NF-[kappa]B1 p105 suppresses lung tumorigenesis through the Tpl2 kinase but independently of its NF-[kappa]B function

• Published in: Oncogene Vol. 35; no. 18; p. 2299
• Main Authors: Sun, F, Qu, Z, Xiao, Y, Zhou, J, Burns, T F, Stabile, L P, Siegfried, J M, Xiao, G
• Format: Journal Article
• Language: English
• Published: New York Nature Publishing Group 05.05.2016
• Subjects: Lung cancer; Proteins; Signal transduction; Tumorigenesis; Tumors
• ISSN: 0950-9232; 1476-5594
• DOI: 10.1038/onc.2015.299

Nuclear factor-κB (NF-κB) is generally believed to be pro-tumorigenic. Here we report a tumor-suppressive function for NF-κB1, the prototypical member of NF-κB. While NF-κB1 downregulation is associated with high lung cancer risk in humans and poor patient survival, NF-κB1-deficient mice are more vulnerable to lung tumorigenesis induced by the smoke carcinogen, urethane.
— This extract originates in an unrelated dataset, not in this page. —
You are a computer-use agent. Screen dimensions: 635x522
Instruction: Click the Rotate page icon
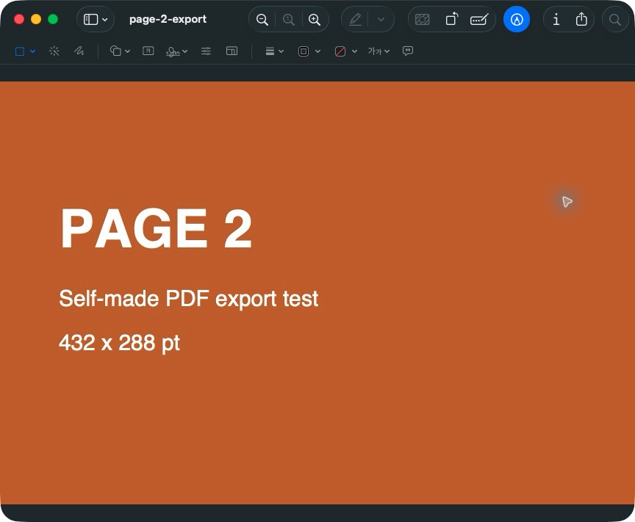tap(451, 19)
Notably, the tumor-suppressive function of NF-κB1 is independent of its classical role as an NF-κB factor, but instead through stabilization of the Tpl2 kinase. NF-κB1-deficient tumors exhibit 'normal' NF-κB activity, but a decreased protein level of Tpl2. Reconstitution of Tpl2 or the NF-κB1 p105, but not p50 (the processed product of p105), inhibits the tumorigenicity of NF-κB1-deficient lung tumor cells. Remarkably, Tpl2-knockout mice resemble NF-κB1 knockouts in urethane-induced lung tumorigenesis. Mechanistic studies indicate that p105/Tpl2 signaling is required for suppressing urethane-induced lung damage and inflammation, and activating mutations of the K-Ras oncogene. These studies reveal an unexpected, NF-κB-independent but Tpl2-depenednt role of NF-κB1 in lung tumor suppression. These studies also reveal a previously unexplored role of p105/Tpl2 signaling in lung homeostasis.